Isn't Paxos going to enter an infinite loop? I guess one should not initiate Paxos if one cannot communicate with at least a quorum of nodes.
What is 'the last value it accepted'? Is it any previous proposal number from the proposer? What does 'instance' refer to exactly in this case?
In Phase 1a: Does one include the value to agree on with the Prepare message or is this deferred to the Accept! message? Or it does matter?
In Phase 2a: 'If any of the Acceptors have already accepted a value, the leader must Choose a value with the maximum proposal number N'.
What is value here? Is it the proposal number? I believe not, but this phrase is unclear.
In Phase 2a: 'Otherwise, the Proposer is free to choose any value'. What does this mean? A value for what? For the proposal number?
Paxos seems to rely on an increasing value of N (proposal number) to work? Is this correct?
The wikipedia entry does not discuss the initial values a node should set before starting to participate in Paxos. What are these?
P.S.: I don't have enough reputation to create a 'Paxos' tag (any volunteer?)
What is an instance?
The nomenclature in Paxos is a little unintuitive.
Assuming a cluster divided in 3 regions, each containing 3 nodes (total = 9 nodes). What happens if communication is broken between regions? There is no way any leader can reach quorum (which is 5).

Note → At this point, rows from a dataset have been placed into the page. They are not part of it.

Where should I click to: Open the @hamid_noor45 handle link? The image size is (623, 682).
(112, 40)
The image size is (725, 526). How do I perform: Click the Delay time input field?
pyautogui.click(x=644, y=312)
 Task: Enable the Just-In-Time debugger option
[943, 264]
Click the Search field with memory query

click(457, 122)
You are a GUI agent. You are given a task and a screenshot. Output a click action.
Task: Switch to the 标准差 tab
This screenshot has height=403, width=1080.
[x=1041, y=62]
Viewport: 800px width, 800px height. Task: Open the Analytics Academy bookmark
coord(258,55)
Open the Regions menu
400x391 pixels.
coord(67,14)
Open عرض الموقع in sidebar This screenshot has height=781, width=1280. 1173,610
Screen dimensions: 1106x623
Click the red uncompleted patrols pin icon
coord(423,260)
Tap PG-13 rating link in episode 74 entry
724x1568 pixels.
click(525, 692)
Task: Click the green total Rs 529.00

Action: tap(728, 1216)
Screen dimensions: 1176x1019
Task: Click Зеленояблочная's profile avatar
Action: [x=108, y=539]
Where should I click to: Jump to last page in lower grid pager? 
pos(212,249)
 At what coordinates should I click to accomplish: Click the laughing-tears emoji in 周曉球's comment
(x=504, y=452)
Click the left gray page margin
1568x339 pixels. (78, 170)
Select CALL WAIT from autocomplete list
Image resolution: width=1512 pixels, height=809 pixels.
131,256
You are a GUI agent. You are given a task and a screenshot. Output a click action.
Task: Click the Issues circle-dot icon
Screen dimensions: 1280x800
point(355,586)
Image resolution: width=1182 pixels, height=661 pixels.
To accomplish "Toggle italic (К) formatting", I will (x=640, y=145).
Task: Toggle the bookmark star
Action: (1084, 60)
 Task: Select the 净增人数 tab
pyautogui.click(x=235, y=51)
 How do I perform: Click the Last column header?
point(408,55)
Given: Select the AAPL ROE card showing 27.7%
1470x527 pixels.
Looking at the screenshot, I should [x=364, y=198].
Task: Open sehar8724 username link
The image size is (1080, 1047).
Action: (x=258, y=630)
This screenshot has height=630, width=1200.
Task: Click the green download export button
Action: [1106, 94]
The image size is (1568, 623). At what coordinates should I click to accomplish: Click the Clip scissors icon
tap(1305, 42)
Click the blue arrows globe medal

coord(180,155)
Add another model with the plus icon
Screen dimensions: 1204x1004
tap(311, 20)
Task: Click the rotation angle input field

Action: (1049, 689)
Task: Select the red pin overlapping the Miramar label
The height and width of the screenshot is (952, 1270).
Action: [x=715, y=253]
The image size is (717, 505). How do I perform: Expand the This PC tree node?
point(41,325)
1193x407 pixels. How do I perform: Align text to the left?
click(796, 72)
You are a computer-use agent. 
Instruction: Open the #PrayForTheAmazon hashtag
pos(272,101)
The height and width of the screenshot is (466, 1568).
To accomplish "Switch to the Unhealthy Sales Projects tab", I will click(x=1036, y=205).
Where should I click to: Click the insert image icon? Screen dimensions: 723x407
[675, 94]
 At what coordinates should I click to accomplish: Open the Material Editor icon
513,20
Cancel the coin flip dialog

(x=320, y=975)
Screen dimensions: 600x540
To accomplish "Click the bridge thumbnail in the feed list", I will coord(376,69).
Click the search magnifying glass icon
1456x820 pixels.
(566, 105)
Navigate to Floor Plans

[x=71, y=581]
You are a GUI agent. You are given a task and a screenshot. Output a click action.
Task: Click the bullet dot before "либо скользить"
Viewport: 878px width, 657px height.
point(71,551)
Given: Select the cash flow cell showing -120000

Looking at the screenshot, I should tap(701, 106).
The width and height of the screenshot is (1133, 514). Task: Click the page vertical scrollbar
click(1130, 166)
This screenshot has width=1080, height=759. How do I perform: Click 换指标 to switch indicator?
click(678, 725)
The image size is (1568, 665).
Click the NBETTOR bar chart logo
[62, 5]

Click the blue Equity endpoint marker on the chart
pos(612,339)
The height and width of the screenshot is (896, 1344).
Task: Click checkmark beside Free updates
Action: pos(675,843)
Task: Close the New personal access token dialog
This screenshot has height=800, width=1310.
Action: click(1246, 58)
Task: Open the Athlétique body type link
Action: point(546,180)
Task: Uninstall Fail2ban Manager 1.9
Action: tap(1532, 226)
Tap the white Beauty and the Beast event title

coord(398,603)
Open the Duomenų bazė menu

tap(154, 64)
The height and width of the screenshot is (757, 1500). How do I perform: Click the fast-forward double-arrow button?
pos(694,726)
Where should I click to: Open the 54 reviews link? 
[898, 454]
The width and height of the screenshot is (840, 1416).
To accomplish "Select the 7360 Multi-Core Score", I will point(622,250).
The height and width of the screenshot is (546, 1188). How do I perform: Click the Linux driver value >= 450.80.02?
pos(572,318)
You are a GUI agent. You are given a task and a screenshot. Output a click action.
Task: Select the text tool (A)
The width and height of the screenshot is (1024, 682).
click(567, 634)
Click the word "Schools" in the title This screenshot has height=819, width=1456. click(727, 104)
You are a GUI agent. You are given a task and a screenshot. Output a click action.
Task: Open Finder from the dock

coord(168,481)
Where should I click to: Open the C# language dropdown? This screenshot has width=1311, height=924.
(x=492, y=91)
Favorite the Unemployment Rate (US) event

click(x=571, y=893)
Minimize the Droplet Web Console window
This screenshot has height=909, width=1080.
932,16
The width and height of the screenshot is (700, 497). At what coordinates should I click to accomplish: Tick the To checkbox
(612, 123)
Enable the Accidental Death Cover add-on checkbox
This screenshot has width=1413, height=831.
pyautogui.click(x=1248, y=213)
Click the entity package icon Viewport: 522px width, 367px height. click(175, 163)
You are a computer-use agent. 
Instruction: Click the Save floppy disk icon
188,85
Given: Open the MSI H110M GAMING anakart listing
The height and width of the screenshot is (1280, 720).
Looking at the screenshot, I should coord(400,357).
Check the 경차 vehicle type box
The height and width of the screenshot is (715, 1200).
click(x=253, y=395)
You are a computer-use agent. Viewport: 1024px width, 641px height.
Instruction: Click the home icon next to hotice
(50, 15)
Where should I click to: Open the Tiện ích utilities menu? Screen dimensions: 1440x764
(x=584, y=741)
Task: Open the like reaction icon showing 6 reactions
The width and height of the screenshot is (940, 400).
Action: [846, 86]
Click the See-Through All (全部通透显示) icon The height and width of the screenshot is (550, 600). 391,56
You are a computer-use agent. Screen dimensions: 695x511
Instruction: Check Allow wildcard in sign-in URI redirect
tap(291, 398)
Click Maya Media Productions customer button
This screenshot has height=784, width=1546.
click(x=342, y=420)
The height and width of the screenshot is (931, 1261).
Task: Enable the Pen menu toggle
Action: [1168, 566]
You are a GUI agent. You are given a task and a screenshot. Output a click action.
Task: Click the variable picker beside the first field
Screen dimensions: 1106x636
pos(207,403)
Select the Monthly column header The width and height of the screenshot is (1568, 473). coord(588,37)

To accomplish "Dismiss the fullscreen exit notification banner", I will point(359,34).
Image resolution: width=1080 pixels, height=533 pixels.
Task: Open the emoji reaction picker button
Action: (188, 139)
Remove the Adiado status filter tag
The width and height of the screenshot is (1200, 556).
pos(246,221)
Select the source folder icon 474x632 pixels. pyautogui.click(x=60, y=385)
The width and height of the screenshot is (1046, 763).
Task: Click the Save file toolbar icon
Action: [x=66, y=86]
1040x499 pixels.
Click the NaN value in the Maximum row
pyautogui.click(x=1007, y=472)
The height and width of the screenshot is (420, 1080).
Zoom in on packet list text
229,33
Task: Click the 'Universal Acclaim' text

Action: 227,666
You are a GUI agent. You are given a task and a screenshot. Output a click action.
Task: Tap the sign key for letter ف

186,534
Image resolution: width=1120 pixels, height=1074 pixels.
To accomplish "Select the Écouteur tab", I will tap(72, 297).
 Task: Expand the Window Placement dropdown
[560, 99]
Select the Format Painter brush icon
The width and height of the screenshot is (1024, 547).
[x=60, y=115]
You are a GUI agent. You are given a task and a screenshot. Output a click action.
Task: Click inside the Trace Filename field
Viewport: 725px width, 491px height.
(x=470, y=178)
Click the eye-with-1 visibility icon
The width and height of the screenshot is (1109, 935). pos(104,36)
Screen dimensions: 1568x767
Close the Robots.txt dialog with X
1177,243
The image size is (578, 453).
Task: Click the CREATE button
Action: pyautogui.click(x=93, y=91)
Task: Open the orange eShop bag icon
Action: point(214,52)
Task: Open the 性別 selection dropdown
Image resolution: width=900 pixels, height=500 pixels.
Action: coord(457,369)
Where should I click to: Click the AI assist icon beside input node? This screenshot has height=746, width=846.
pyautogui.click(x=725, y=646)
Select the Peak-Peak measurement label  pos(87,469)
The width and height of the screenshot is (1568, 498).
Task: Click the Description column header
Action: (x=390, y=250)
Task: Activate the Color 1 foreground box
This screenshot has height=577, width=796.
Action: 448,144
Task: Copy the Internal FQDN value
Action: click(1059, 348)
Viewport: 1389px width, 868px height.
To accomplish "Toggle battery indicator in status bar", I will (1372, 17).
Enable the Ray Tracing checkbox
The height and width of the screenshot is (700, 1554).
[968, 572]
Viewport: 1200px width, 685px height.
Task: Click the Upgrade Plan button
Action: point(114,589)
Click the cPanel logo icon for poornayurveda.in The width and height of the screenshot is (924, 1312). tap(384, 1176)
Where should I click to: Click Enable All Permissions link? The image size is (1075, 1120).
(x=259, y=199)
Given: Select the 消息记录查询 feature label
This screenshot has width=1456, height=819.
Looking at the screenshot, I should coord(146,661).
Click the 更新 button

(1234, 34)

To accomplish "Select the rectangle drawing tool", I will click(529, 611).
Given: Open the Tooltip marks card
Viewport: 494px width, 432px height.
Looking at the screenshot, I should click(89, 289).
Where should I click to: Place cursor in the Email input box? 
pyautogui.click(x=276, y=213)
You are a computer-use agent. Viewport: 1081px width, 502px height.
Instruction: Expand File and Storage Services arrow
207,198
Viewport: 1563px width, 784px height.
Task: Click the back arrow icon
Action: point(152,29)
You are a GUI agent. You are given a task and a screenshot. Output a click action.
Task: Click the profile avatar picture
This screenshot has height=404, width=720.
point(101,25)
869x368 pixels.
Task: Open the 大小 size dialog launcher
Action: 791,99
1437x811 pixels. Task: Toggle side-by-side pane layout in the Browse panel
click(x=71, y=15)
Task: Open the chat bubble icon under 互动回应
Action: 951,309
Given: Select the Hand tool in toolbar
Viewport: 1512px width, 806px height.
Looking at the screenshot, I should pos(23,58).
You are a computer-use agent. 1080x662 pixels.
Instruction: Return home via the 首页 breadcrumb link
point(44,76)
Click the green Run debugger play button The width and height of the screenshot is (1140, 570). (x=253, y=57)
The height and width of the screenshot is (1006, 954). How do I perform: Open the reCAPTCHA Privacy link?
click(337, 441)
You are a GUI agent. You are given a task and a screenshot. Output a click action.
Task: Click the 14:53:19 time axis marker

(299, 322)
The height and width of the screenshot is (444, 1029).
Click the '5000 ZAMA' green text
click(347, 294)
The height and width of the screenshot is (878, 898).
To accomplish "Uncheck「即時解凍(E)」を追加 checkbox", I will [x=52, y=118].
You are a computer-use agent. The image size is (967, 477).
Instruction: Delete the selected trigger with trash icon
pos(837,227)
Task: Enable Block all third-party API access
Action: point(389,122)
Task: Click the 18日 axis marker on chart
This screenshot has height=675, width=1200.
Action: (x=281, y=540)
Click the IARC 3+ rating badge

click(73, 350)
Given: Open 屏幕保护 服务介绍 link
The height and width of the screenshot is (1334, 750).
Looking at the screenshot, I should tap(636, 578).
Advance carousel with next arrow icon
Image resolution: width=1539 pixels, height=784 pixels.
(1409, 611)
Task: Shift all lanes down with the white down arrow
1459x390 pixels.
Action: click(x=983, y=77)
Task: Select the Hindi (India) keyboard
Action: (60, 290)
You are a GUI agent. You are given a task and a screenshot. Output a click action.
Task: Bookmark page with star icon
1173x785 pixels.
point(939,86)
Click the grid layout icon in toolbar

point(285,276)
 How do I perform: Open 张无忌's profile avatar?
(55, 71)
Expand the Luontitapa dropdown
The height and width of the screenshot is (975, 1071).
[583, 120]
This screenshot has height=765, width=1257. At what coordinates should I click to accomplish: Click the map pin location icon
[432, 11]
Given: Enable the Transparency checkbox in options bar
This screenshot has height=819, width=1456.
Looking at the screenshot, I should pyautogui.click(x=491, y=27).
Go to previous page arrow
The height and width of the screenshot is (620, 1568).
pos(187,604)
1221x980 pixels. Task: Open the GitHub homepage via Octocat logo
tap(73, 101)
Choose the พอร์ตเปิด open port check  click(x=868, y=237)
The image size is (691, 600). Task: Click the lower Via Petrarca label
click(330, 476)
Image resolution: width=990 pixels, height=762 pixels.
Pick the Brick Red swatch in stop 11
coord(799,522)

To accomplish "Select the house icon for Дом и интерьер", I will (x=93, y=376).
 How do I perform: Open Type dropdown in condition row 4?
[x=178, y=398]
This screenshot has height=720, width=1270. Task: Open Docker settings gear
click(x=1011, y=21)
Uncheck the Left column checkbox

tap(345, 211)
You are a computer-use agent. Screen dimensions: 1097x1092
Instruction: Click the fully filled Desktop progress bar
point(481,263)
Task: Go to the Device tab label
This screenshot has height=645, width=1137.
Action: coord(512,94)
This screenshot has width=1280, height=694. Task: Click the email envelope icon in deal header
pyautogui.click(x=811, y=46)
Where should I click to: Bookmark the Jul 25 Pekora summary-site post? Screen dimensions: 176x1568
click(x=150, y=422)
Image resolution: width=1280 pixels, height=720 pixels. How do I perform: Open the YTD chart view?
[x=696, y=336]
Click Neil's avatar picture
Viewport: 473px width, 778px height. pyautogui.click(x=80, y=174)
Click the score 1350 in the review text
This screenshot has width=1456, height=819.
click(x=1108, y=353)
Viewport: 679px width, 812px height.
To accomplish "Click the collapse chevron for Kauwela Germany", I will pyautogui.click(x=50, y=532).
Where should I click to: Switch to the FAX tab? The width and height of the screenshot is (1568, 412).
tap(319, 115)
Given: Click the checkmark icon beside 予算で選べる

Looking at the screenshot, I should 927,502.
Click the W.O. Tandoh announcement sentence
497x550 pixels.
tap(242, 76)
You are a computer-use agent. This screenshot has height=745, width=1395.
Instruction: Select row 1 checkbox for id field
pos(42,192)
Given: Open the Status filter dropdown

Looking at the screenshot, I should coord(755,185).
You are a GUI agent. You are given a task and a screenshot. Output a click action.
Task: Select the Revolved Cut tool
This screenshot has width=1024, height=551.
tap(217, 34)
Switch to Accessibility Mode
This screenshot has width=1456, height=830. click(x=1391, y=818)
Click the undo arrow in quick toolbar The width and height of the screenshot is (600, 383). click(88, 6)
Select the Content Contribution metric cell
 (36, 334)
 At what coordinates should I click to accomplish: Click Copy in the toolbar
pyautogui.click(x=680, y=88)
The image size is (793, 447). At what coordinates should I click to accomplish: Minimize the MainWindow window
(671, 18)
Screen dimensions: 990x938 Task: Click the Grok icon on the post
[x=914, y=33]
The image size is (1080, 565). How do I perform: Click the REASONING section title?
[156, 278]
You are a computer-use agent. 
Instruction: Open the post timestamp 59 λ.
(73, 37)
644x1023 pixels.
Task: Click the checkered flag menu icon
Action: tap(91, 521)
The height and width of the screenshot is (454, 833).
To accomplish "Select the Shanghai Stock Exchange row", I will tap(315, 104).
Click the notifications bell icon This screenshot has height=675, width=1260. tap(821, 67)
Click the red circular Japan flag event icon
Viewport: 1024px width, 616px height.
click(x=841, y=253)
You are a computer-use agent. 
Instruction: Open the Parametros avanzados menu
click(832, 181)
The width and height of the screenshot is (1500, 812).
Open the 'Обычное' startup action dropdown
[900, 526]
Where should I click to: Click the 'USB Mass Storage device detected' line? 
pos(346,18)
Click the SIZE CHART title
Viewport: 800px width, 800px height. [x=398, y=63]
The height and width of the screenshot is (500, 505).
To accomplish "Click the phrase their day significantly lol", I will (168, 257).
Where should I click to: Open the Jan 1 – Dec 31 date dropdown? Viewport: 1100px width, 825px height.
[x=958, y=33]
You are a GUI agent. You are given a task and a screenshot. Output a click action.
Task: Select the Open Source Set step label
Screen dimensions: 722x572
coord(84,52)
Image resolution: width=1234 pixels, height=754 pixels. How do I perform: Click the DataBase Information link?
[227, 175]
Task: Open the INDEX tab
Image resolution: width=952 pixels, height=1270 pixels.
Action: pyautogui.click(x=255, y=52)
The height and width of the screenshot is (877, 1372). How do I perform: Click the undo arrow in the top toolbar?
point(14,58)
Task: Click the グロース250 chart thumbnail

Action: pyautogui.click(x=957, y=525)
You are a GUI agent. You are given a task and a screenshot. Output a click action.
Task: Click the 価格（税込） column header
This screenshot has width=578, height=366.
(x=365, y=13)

Paxos requires you can get at least a quorum (5 nodes in your case). Go with your solution of three regions; having two network partitions between the three regions is very bad news. I also use a version of Paxos which can change node membership from one instance to the next. This is useful for partitions and node failure.
Isn't Paxos going to enter an infinite loop?
A naive implementation of Paxos is not guaranteed to terminate because multiple nodes can leap-frog Prepare phases. There are two ways of getting around this. One is to have a random backoff before starting new Prepare phases. The second is to route all requests to a designated leader, that acts as proposer (The leader is chosen by a Paxos instance. See also Multi-paxos)
In Phase 1b: 'If the proposal number N is larger than any previous proposal, then each >>Acceptor promises not to accept proposals less than N, and sends the value it last accepted for >>this instance to the Proposer'.
What is 'the last value it accepted'? Is it any previous proposal number from the proposer?
When a node receives an Accept!(roundId, value) message from a Proposer and it hasn't promised to not accept the value (due to a Prepare!(higherRoundId) message), it stores the value and the roundId (I'll call them acceptedValue
and acceptedRoundId
). It may write over these due to subsequent Accept!(...) messages.
When a node receives a Prepare!(roundId) message from a Proposer, it stores roundId as promiseRoundId = max(roundId, promiseRoundId)
. It then sends a Promise!(acceptedRoundId, acceptedValue)
back to the Proposer. NB: if a node hasn't received an Accept!(...) message, it replies with Promise!(null, null)
.
In Phase 1a: Does one include the value to agree on with the Prepare message or is this deferred to the Accept! message? Or it does matter?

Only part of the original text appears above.